ÖPP-Verfahren benötigen noch eine längere Vorbereitungsphase, aber Standardisierungen werden auch hier Zeiten verkürzen und helfen die Transaktionskosten zu optimieren. Oftmals wird vergessen, dass auch konventionelle Verfahren lange Vorbereitungen, durch Bestandsaufnahmen, Planungen und Bauaufschiebungen durch Restriktionen im Haushaltsrecht und politische Meinungsbildungsprozesse haben.

ÖPP-Verfahren dauern im Vergleich zur konventionellen Vergabe zu lange.

Die bisherigen Erfahrungen zeigen, dass
ÖPP-Projekte im Zeitrahmen bleiben, oft sogar früher fertig werden als geplant, weil langwierige Genehmigungsverfahren vermieden werden können.

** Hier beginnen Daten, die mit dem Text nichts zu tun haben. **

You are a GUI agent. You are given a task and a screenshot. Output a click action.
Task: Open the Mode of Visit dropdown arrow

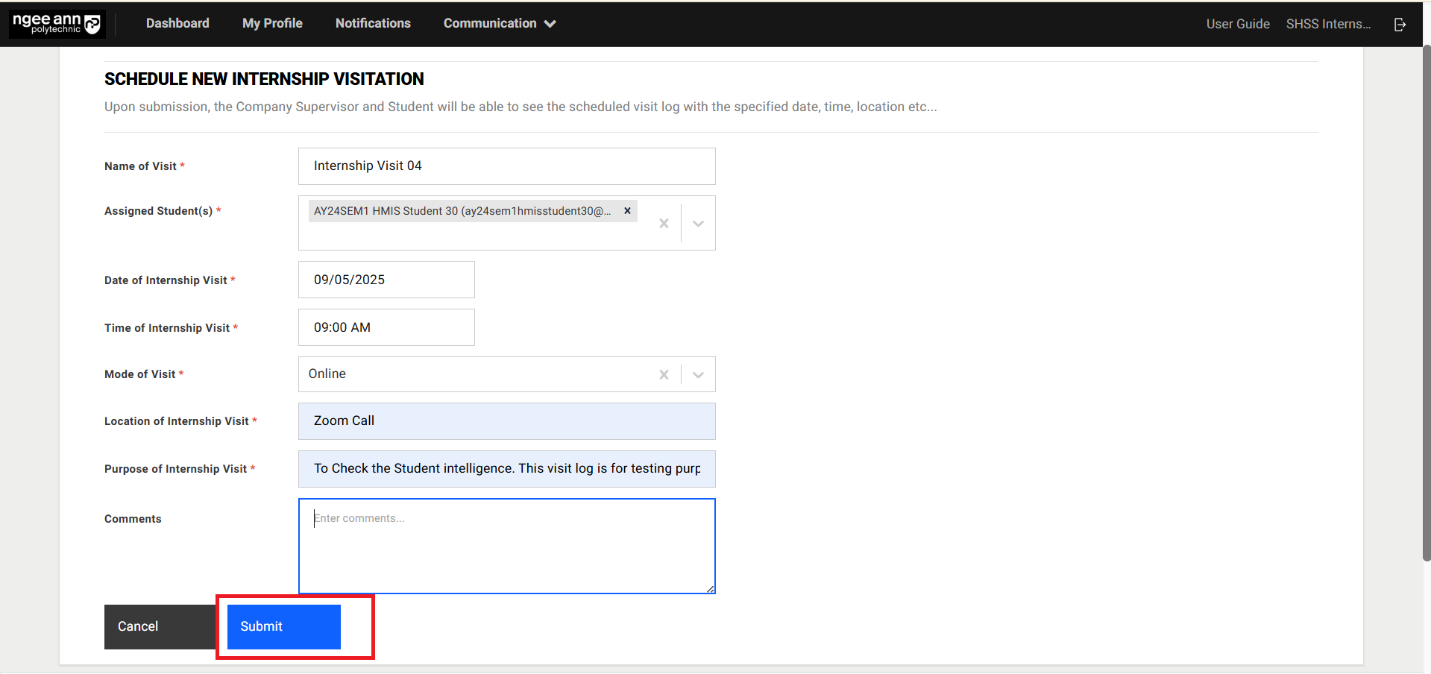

Gleiches gilt auch für die direkte Beauftragung von NU durch den Privaten, anstelle von Vergabeverfahren nach den Vorschriften für die öffentliche Hand.

 

Problematik des Wirtschaftlichkeitsvergleiches (PSC)

CONTRA

PRO

Die Werte des PSC (Public Sector Comparator =Wirtschaftlichkeitsvergleich) werden häufig zugunsten der ÖPP-Variante geschönt und höher angesetzt.

Durch Annahme gleicher Qualitätsanforderungen wird die Vergleichbarkeit der Kosten erst möglich.

Die Bildung der Barwerte ist häufig undurchschaubar, um den PSC als Argument für ÖPP zu nutzen.

Die Barwertbetrachtung ist eine anerkannte Methode aus der Betriebswirtschaftslehre.
Durch die Bildung der Barwerte mit einem gleichen Diskontierungszinssatz zukünftig anfallender Kosten und Einnahmen werden die zu erwartenden Werte beider Varianten vergleichbar gemacht.

Die Kosten für den PSC werden häufig viel höher angesetzt als sie bisher in der konventionellen Beschaffung waren.

Bisherige Kosten und Einnahmen sind auf Grund unterschiedlich angesetzter Qualitätsanforderung mit einer zukunftsorientierten ÖPP-Variante häufig nicht vergleichbar.

Der PSC ist notwendig und er veranlasst die öffentliche Hand, sich mit der bisherigen Eigenerledigung auseinanderzusetzen.